What this task involves: Render every line of the records below as a Markdown table with the columns "Row" and "Line", numbering each row and leaving out blank lines.

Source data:

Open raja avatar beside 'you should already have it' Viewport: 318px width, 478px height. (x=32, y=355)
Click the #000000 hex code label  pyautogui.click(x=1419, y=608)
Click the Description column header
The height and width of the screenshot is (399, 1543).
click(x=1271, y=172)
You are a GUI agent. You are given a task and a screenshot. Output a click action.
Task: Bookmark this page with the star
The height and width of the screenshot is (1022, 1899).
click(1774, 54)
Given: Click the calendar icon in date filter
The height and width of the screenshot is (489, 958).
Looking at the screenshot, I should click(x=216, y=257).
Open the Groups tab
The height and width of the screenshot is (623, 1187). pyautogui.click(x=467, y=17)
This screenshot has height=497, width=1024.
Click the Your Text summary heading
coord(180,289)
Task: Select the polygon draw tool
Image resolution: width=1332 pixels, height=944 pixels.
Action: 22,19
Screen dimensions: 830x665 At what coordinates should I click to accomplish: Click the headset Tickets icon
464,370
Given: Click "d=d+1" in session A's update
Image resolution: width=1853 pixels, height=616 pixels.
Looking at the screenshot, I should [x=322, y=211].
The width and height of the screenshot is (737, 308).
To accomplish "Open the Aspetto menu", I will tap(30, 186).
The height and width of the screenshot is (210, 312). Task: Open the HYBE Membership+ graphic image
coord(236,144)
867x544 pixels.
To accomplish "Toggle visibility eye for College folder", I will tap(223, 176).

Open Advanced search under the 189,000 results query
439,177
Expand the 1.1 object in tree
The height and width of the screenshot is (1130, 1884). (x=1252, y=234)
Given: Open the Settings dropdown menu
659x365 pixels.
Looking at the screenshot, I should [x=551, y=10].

Exercise response:
| Row | Line |
|---|---|
| 1 | Open raja avatar beside 'you should already have it' Viewport: 318px width, 478px height. (x=32, y=355) |
| 2 | Click the #000000 hex code label  pyautogui.click(x=1419, y=608) |
| 3 | Click the Description column header |
| 4 | The height and width of the screenshot is (399, 1543). |
| 5 | click(x=1271, y=172) |
| 6 | You are a GUI agent. You are given a task and a screenshot. Output a click action. |
| 7 | Task: Bookmark this page with the star |
| 8 | The height and width of the screenshot is (1022, 1899). |
| 9 | click(1774, 54) |
| 10 | Given: Click the calendar icon in date filter |
| 11 | The height and width of the screenshot is (489, 958). |
| 12 | Looking at the screenshot, I should click(x=216, y=257). |
| 13 | Open the Groups tab |
| 14 | The height and width of the screenshot is (623, 1187). pyautogui.click(x=467, y=17) |
| 15 | This screenshot has height=497, width=1024. |
| 16 | Click the Your Text summary heading |
| 17 | coord(180,289) |
| 18 | Task: Select the polygon draw tool |
| 19 | Image resolution: width=1332 pixels, height=944 pixels. |
| 20 | Action: 22,19 |
| 21 | Screen dimensions: 830x665 At what coordinates should I click to accomplish: Click the headset Tickets icon |
| 22 | 464,370 |
| 23 | Given: Click "d=d+1" in session A's update |
| 24 | Image resolution: width=1853 pixels, height=616 pixels. |
| 25 | Looking at the screenshot, I should [x=322, y=211]. |
| 26 | The width and height of the screenshot is (737, 308). |
| 27 | To accomplish "Open the Aspetto menu", I will tap(30, 186). |
| 28 | The height and width of the screenshot is (210, 312). Task: Open the HYBE Membership+ graphic image |
| 29 | coord(236,144) |
| 30 | 867x544 pixels. |
| 31 | To accomplish "Toggle visibility eye for College folder", I will tap(223, 176). |
| 32 | Open Advanced search under the 189,000 results query |
| 33 | 439,177 |
| 34 | Expand the 1.1 object in tree |
| 35 | The height and width of the screenshot is (1130, 1884). (x=1252, y=234) |
| 36 | Given: Open the Settings dropdown menu |
| 37 | 659x365 pixels. |
| 38 | Looking at the screenshot, I should [x=551, y=10]. |